A test that measures kappa immunoglobulin free light chains in cerebrospinal fluid (KCSF) is a valid option for diagnosing multiple sclerosis (MS), new research suggests.
Results showed that compared with a commonly used test that detects oligoclonal bands (OCBs) in CSF, the kappa test was similar in efficacy but was much easier to run in the laboratory, was less expensive, and results were available faster.
“We would like clinicians to feel comfortable with this test,” co-investigator Maria Willrich, PhD, lab director, Immunology Laboratories, Department of Laboratory Medicine and Pathology, Mayo Clinic, Rochester, Minnesota, told Medscape Medical News.
However, changing practice habits is a “challenge,” as the kappa test is so new, Willrich said. “We’re trying to offer education to neurologists so they understand how the test performs,” she added.
The findings were published in the April issue of Mayo Clinic Proceedings.
Old Test Labor Intensive
MS triggers the immune system to attack the protective coating on nerve fibers, which disrupts signals between the brain and spinal cord and can lead to permanent nerve damage.
The condition is typically diagnosed using the OCB test, with two or more bands being considered a positive result for MS, Willrich said.

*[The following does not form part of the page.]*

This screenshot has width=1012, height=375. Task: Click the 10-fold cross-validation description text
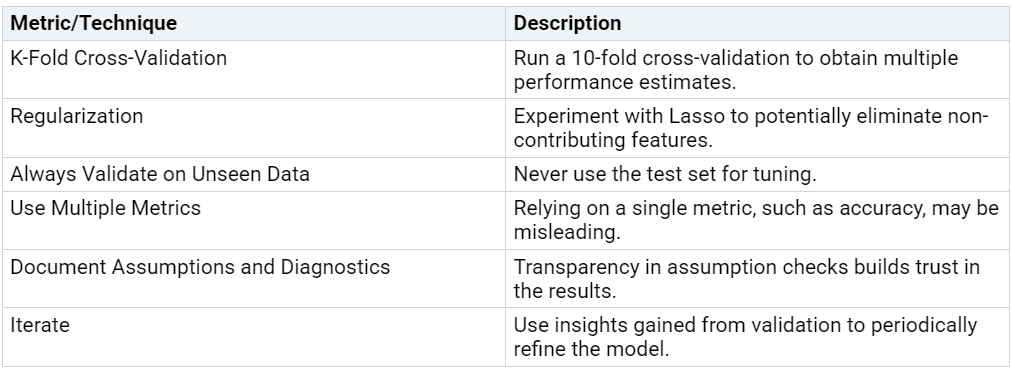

She added that over the years, the OCB test has been “in and out” of the McDonald criteria, the guidelines for clinical, radiographic, and laboratory measures used to diagnose MS. The test was again included as part of the McDonald criteria in the most recent update in 2017.
However, this test requires about 4 hours of analytic processing, is labor-intensive, and involves subjective visual interpretation by trained technologists, Willrich noted.

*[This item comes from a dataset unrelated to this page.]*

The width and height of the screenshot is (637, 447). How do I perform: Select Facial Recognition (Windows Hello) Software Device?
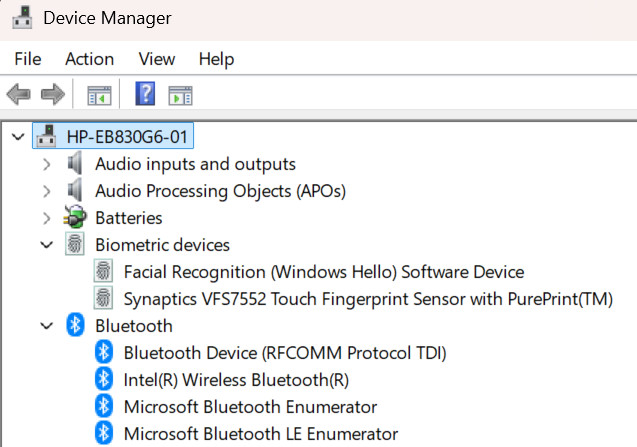coord(324,272)
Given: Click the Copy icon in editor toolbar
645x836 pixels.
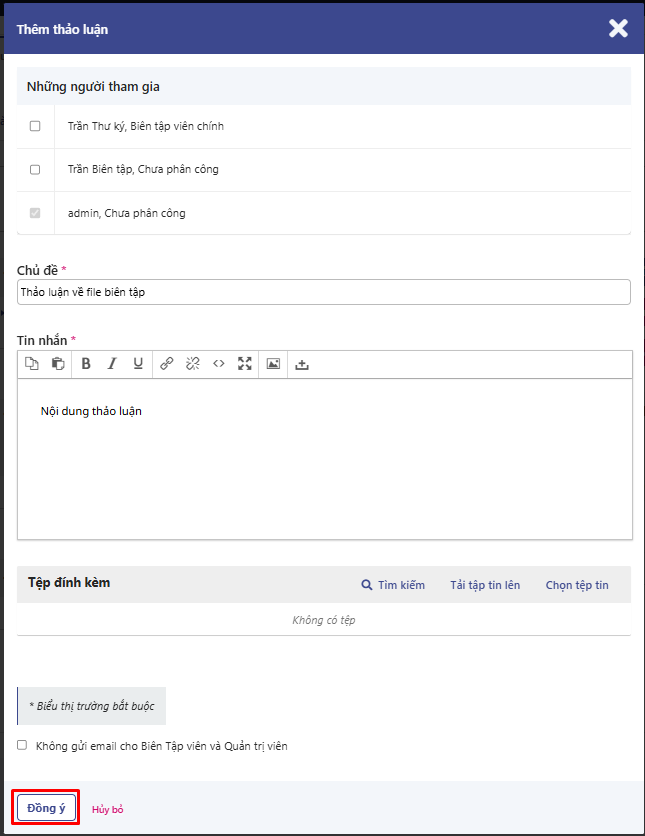Looking at the screenshot, I should pyautogui.click(x=32, y=364).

“We see a lot of variation between readers. For example, one person will count eight bands and the next person will count 10 bands and another 12 bands,” she said.
Only approximately 100 labs in the country currently perform the OCB test. In addition, with the COVID pandemic, labs are “super short staffed” and very busy, causing an increase in turnaround time, said Willrich.
This can mean a delay for patients and their doctors in getting a confirmed MS diagnosis or having the condition ruled out.
The kappa CSF test could offer an alternative, Willrich noted. Kappa is one of two light chains in antibodies, which also consist of two immunoglobulin heavy chains.
Instead of measuring the entire antibody, as is done with the OCB test, with this kappa test, “we are measuring a fraction of that; we’re measuring the kappa light chain concentration in CSF,” said Willrich.
Cheaper, Quicker Turnaround
The current study included more than 1300 patients. Of these, 12% were diagnosed with MS. Researchers divided these individuals into two groups.
In a retrospective cohort of 702 individuals, both OCB and KCSF tests were performed.
Results showed the KCSF level of ≥0.1 mg/dL had a sensitivity of 68.2% and a specificity of 86.1% in detecting patients with MS ― which was not significantly different from the sensitivity and specificity of detecting two OCBs (75.0% and 87.6%, respectively; P >.08).
In the prospective cohort of 657 individuals, researchers validated the cutoff value of 0.1 mg/dL found in the retrospective cohort.
“In that second cohort, the tests performed exactly the same ― we found the same number of positives for MS with the two tests,” with no statistical difference, said Willrich.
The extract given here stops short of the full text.